• _WRITTEN REQUEST_
Find each line in the rows below that contains the string "icon", matching case exactly, and copy those lines out.

Rows for pointing to text and elements:

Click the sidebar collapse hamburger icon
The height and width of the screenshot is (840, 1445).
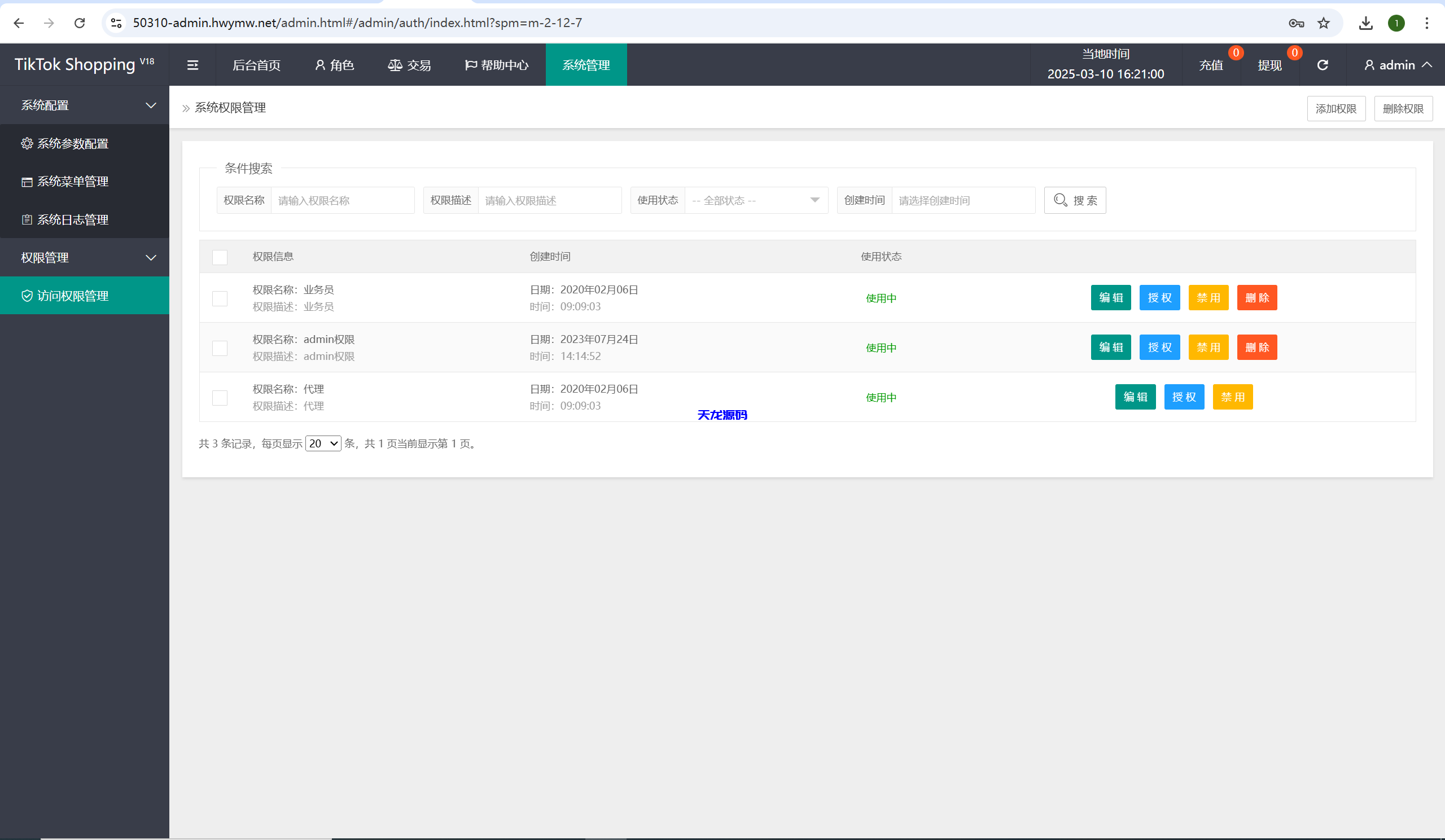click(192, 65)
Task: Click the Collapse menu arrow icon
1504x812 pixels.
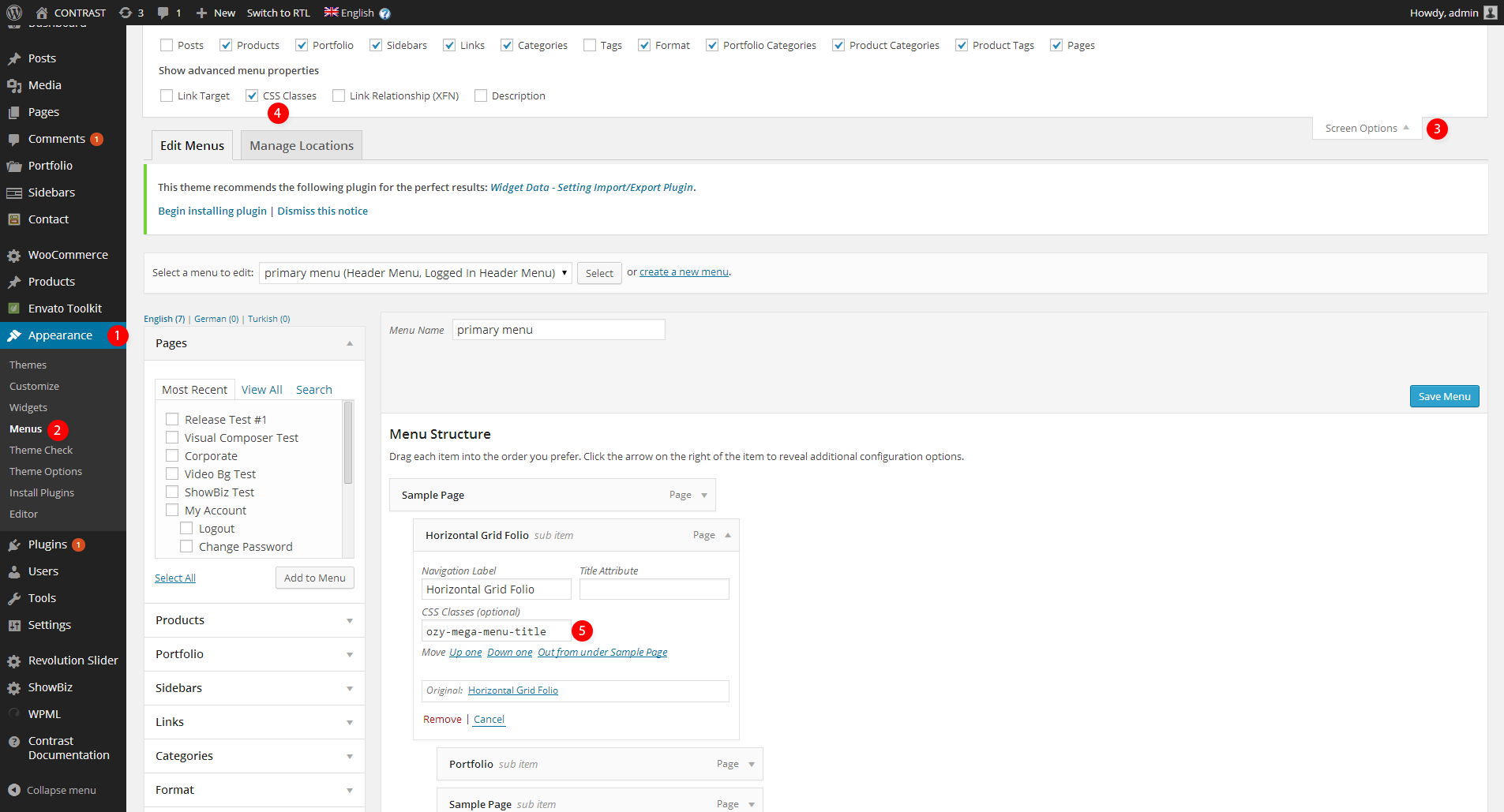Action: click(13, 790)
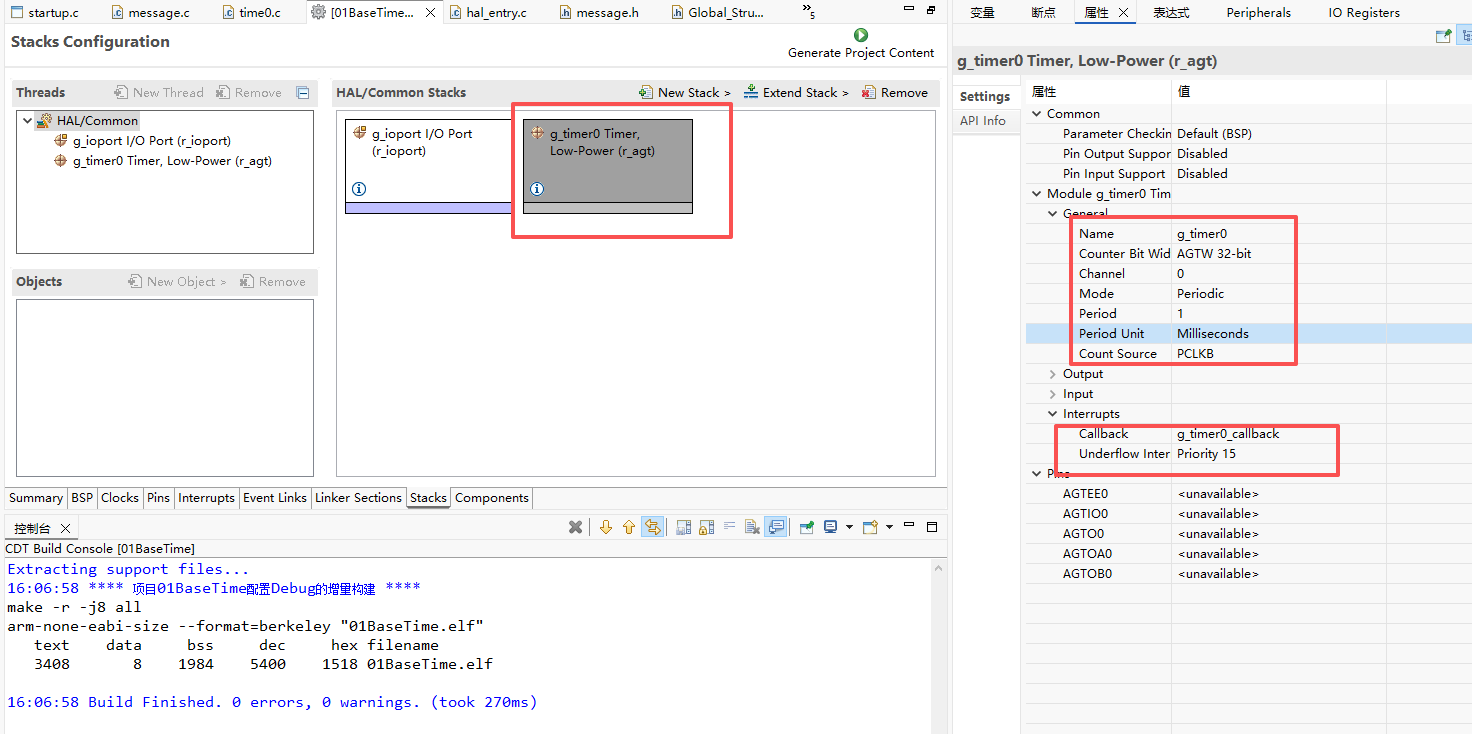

• _ANSWER TO THE EXERCISE_
Click the sidebar collapse hamburger icon
Task: Click the Collapse menu arrow icon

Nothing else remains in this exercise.